**PROMPT**
Where the word "computer" appears in a line below, copy the whole line.

[[ DATA TO PROCESS, beginning ]]

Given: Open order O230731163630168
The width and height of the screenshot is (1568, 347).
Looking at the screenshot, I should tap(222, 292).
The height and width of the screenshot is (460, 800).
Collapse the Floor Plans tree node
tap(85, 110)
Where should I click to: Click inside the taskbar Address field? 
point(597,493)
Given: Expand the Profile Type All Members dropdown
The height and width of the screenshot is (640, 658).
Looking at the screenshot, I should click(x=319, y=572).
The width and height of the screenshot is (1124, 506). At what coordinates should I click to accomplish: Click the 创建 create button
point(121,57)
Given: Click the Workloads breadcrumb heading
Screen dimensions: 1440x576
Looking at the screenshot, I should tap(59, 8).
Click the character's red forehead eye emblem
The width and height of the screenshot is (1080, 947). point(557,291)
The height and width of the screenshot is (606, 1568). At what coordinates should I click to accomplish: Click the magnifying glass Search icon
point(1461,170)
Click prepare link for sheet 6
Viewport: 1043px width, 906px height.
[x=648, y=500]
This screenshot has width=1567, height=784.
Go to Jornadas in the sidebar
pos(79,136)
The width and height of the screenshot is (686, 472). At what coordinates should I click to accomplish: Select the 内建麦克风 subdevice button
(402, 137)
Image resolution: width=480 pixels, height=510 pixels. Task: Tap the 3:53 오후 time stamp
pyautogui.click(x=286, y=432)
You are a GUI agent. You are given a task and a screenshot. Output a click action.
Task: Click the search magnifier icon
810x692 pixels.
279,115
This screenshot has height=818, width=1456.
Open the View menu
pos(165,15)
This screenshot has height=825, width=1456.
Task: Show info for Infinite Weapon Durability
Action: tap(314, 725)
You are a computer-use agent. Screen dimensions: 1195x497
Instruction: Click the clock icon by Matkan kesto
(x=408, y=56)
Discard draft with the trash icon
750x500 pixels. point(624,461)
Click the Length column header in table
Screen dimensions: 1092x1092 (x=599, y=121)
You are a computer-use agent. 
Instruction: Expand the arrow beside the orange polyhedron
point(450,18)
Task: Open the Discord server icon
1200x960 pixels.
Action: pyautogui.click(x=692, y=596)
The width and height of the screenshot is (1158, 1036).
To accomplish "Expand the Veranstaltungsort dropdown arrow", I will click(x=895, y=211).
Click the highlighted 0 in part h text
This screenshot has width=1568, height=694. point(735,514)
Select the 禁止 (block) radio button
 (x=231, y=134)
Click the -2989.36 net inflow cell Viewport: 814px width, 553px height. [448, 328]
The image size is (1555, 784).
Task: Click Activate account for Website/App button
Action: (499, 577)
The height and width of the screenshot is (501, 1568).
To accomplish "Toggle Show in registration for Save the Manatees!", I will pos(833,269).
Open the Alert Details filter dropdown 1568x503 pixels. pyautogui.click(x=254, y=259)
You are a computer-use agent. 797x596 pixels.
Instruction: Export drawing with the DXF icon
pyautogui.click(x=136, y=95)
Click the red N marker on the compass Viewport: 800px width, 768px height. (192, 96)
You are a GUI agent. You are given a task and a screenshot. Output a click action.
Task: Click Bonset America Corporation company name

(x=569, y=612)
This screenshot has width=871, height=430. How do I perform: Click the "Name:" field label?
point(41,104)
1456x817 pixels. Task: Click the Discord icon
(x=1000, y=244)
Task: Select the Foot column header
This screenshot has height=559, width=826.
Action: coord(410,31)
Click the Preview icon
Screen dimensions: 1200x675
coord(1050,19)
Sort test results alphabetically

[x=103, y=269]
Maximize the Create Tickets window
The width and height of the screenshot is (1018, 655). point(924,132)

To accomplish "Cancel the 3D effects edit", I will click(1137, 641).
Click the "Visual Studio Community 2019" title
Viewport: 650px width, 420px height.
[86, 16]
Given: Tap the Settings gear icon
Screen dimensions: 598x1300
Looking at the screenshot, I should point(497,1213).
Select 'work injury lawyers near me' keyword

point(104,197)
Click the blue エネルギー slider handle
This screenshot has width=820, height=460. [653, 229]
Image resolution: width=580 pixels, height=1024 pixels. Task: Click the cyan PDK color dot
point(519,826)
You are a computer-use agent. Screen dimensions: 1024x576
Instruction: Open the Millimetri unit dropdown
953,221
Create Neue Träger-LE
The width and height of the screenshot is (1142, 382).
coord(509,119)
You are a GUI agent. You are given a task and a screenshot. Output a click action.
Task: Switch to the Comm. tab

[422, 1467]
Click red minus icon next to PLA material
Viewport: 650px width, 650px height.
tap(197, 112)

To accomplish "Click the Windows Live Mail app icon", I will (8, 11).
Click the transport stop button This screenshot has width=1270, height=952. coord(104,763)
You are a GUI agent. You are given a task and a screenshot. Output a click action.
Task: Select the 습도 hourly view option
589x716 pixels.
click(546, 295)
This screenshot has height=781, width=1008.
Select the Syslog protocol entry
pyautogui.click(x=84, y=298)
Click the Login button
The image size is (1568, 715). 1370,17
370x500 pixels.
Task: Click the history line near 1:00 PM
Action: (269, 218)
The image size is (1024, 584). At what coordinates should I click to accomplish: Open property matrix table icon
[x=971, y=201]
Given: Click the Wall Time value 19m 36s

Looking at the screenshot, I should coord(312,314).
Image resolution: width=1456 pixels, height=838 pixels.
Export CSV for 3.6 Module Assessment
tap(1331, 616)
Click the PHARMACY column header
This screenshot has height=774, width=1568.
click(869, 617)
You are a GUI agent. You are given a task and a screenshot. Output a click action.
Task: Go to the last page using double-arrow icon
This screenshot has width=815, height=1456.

[[ DATA TO PROCESS, end ]]

**RESPONSE TO THIS TASK**
You are a computer-use agent. Screen dimensions: 1195x497
You are a computer-use agent. 
You are a computer-use agent. 797x596 pixels.
You are a computer-use agent. Screen dimensions: 1024x576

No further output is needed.